In this study, the inter-observer reliability in AO intertrochanteric fracture classification for the subgroup analyses of the first and second observations was fair. However, the interobserver reliability in AO intertrochanteric fracture classification for the main group at the first and second observations was moderate. The interobserver agreement based on the choice of fixation devices had also shown moderate agreement at the first and second observations. The intra-observer agreements in the sub and main groupings had shown lower agreement compared to interobserver agreements. The agreements were fair for the subgrouping and moderate for the main groupings.
A previous study reported by Schipper et al (16) which used the AO classification system to classify trochanteric fractures of 20 X-rays indicated a mean intra-observer kappa value of 0.48 and interobserver kappa values of 0.33 and 0.34 in sub-grouping. However, for the main grouping classifications, intra-observer kappa value was 0.78, while interobserver kappa values were 0.67 and 0.63. These findings are in agreement with our results. However, the intra-observer agreement of our study was slightly lower than the interobserver agreement in comparison to the above study (15). Besides, our study evaluated the agreement among observers based on device choice of fixations which showed a moderate level of agreement.

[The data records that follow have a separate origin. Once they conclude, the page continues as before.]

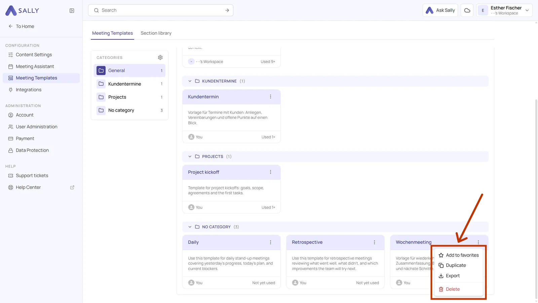This screenshot has height=303, width=538.
Task: Open the Daily template three-dot menu
Action: [270, 242]
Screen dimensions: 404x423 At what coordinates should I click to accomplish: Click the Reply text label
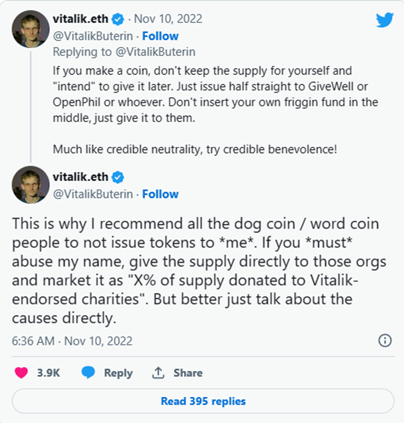pyautogui.click(x=118, y=373)
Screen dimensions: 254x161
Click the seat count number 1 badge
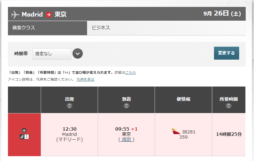click(x=27, y=137)
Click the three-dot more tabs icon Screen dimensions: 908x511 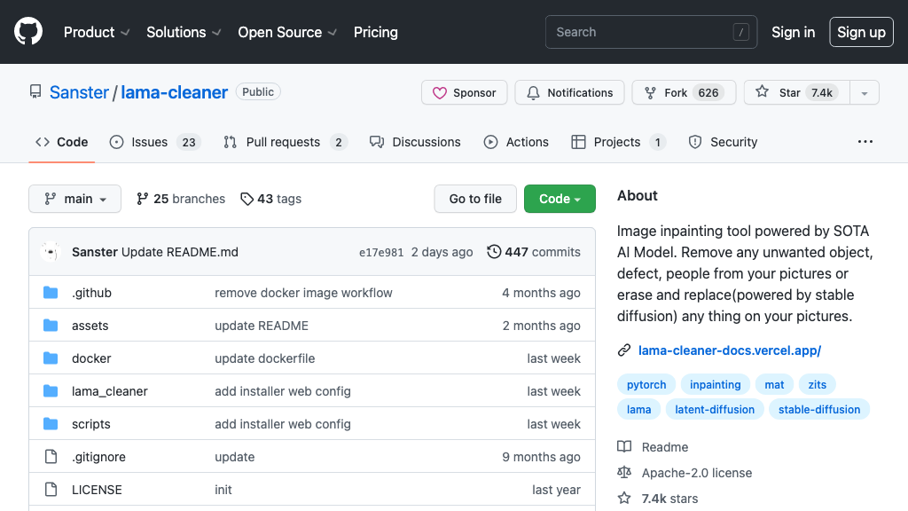[865, 142]
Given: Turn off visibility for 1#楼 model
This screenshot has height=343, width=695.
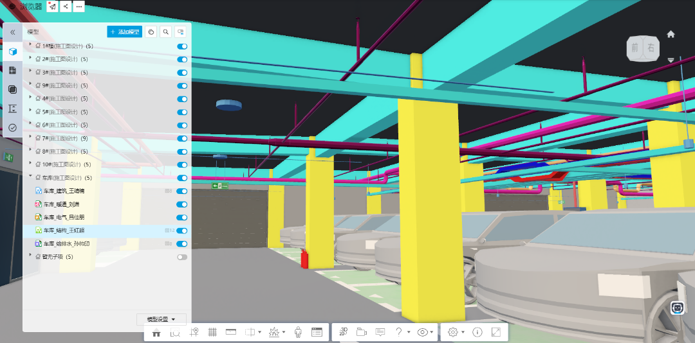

A study reported by Pervez et al (13) in which 88 sets of radiographs were observed by using AO classifications and Jensen modification of the Evans indicated that the mean intra-observer agreements were K = 0.42 for sub-grouping and K = 0.72 for main grouping. Similarly, mean interobserver agreements were K = 0.33 for sub-grouping and K = 0.62 for main groupings. Moreover, a study reported by De Boeck (17) was also found the AO classification unreliable. Our results are in agreement with this study as there is no adequate reliability.
The study reported by Newey et al (18) found that the AO intertrochanteric fracture classification system is unnecessarily complicated and falls short of playing a useful role in the management of intertrochanteric fractures. Since the classification system intends to indicate the nature of the injury and provides a rationale for treatment (18) and most of the orthopedic surgeons use this classification for choosing appropriate fixations or devices, there is the need for modified criteria or classification system which can help the surgeons to make appropriate clinical decisions. This study's main limitation was the use of X-rays which were not equally standardized.
In conclusion, this study of AO intertrochanteric classification did not show adequate acceptable interobserver and intraobserver reliability and reproducibility. Therefore, based on the findings of this study and that of other studies, there is a probability that AO intertrochanteric classification cannot help to support the exact treatment selection protocols since the results were not reliably strong. Finally, it is better to have back up of one extra fixation device (DHS+PFNA or DHS+DCS) during the operation because based on the above results during the operation, a fracture may not become the one which was seen in the radiographic X-ray.
Figure 1.
Interobserver agreement based on the treatment of choice at first and second observations.